#### Exercise goal
Given the entries below, would you transcribe exactly the lines starting at the one with "Screen dimensions: 1054x814" and ending at the one with "the Threads #1235763", both kept, pictures omitted, nothing extra?

#### Data records
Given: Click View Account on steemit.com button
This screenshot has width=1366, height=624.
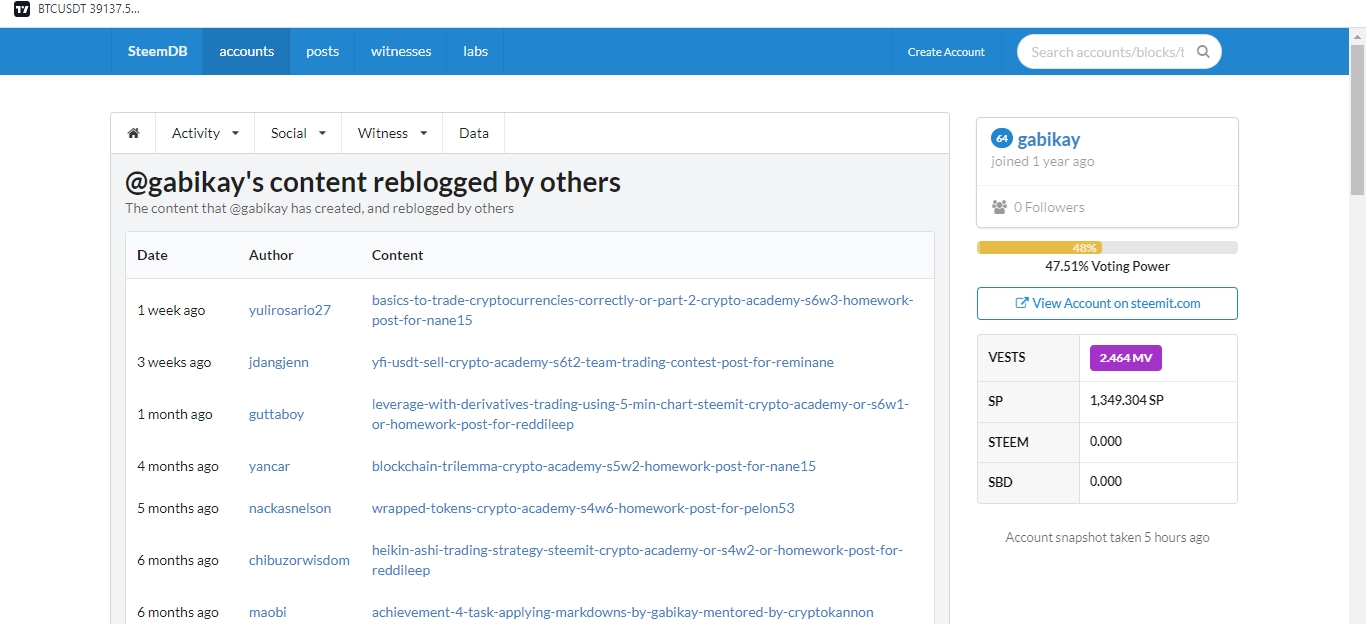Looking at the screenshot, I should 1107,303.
* * *
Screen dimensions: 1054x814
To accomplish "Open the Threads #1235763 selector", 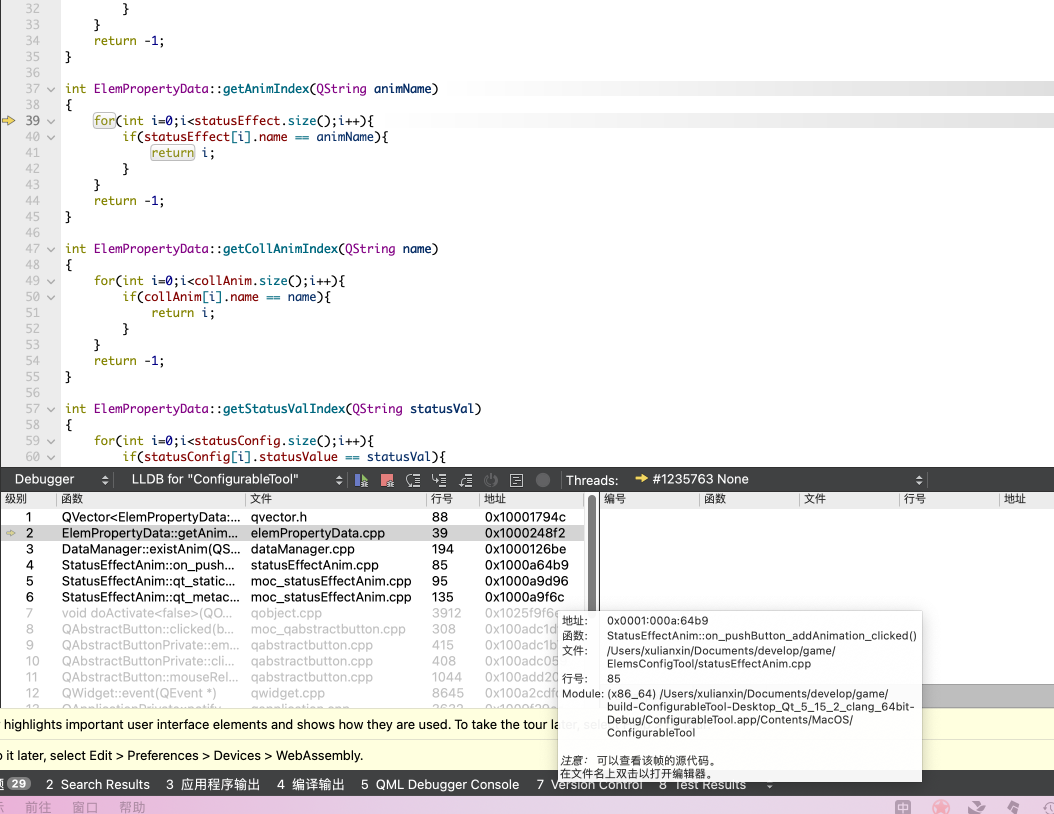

#### Result
Screen dimensions: 1054x814
To accomplish "Open the Threads #1235763 selector", 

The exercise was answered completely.